The thing about episodic games is they have a habit of dragging you in and holding you there. With most titles, even ones that stretch much longer than the 8 or so hours of The Wolf Among Us, you can blast through it in a couple of days, and leave without letting the characters have all that much of an impact on you. In an episodic game like Telltale’s latest, however, keeps you hooked, almost like a Netflix or HBO series.
Which is why I came to Cry Wolf a little worried. I’d loved Episodes 1-4, but I just wasn’t convinced that such a complex narrative could be wrapped up in a little under two hours. So I came to Episode 5: Cry Wolf with a degree of hesitancy; just like with my favourite series, I wanted to come away feeling the ending justified the whole experience...
Fortunately, there is very little to worry about in those respects. Episode One was my favourite in the series until now, thanks to how fully it set the scene and atmosphere of the fable's world but, impressively, Cry Wolf returns to those heights, delivering a polished product that delivers just enough answers to be satisfying whilst not compromising the morally grey and uncertain world of Fabletown with too near a conclusion.
I’ve spoken in reviews of previous episodes about being unsure as to the eventual impact of my decisions in The Wolf Among Us. And whilst I can’t be sure without playing again exactly how much I had influenced the game. Whilst the pace really hots up for much of the Episode, one of the really stand out things about Cry Wolf in terms of the decision making is how, finally, the game really makes you feel the impact of your actions. Not only are you given a run through of your major decisions in the introduction of the fifth episode, but Cry Wolf’s courtroom scene really helps your decisions and their impact on Fabletown shine through. The choice between life and death is stark in Cry Wolf, and there are several occasions where killing or maiming are real options.
What was really enjoyable - and emotive - however, was seeing the impact of apparently “lesser” decisions. Some of my apparently “good” decisions seemed, in retrospect, unfair; I promised Colin I wouldn’t send him to the farm, yet could not offer the same protection for others. My decision not to maim Grendel, on the other hand, gave me the respect and moral high ground to reason with the non-woodlands Fables more effectively. It won’t come as much surprise to discover that Fabletown is hardly transformed into a Utopia at the end of Cry Wolf, but my playthrough as Bigby felt as humane as it could be, and there were hints that my positive actions had not been totally in vain.
One of my issues with the action scenes in The Wolf Among Us in earlier episodes is that they felt too tacked on, rather jarring with the overall pace and tone of the game. They come into their own in this Episode, however, which is masterfully paced, and highly action oriented for the entire middle section. Not only is there a goddamn car chase through beautifully noir New York, but an encounter with Bloody Mary really gets the adrenaline pumping, with extra drama added by the fact that Mary’s fable form is actually surprisingly terrifying. These scenes really help the QTE sections feel better integrated and less forced; a welcome and surprise improvement in Cry Wolf.
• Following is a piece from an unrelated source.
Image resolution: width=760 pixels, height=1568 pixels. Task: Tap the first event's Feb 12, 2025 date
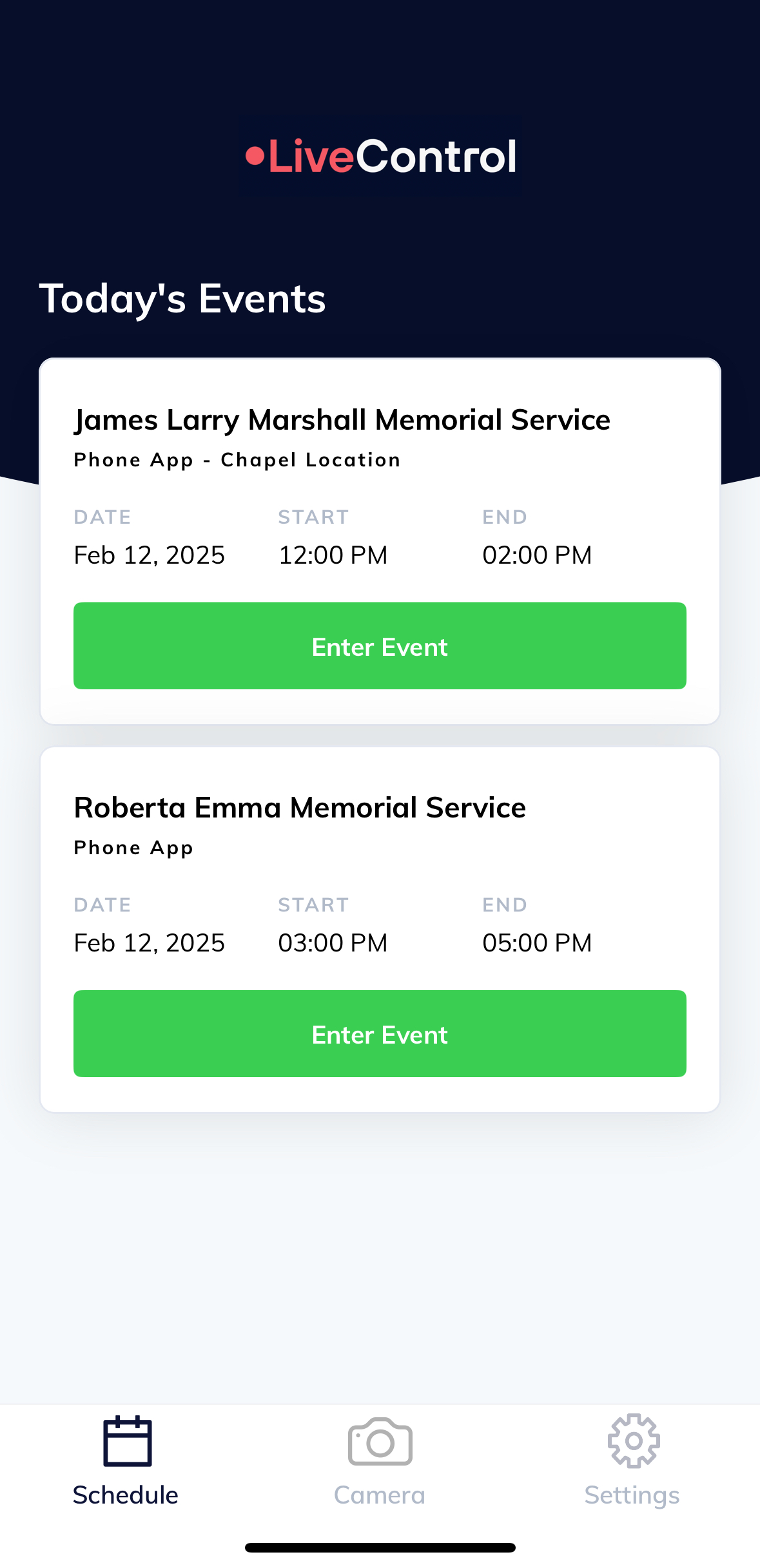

Some might feel uncomfortable with the slightly ambiguous ending to Cry Wolf, but to me it felt perfectly in tune with the overall tone of the series. Morality and Fabletown society in The Wolf Among Us is never a clear cut thing at any point in the series, and I worried that tying it all up in one neat fifth episode might prove too much even for the accomplished writing team of this game. There would have been a great - and deeply unsatisfying - irony if a tale about lost and flawed fairytale characters were to end with a Happy Ever After, and Telltale have masterfully walked the line between satisfying and ambiguous in the finale of this series.
Another thing worth noting is that the ambiguity and sense of unease as the Season One credits roll leaves the opportunity for a second season of The Wolf Among Us tantalizingly open. Telltale hasn’t confirmed any addition TWAU content, much less a second season, and are currently working on Tales From The Borderlands and Game of Thrones as well as finishing The Walking Dead Season 2. Still, the final note of Cry Wolf most certainly leaves the door open for additional adventures in Fabletown, and if they’re as compelling as Season One, well. I for one can’t wait.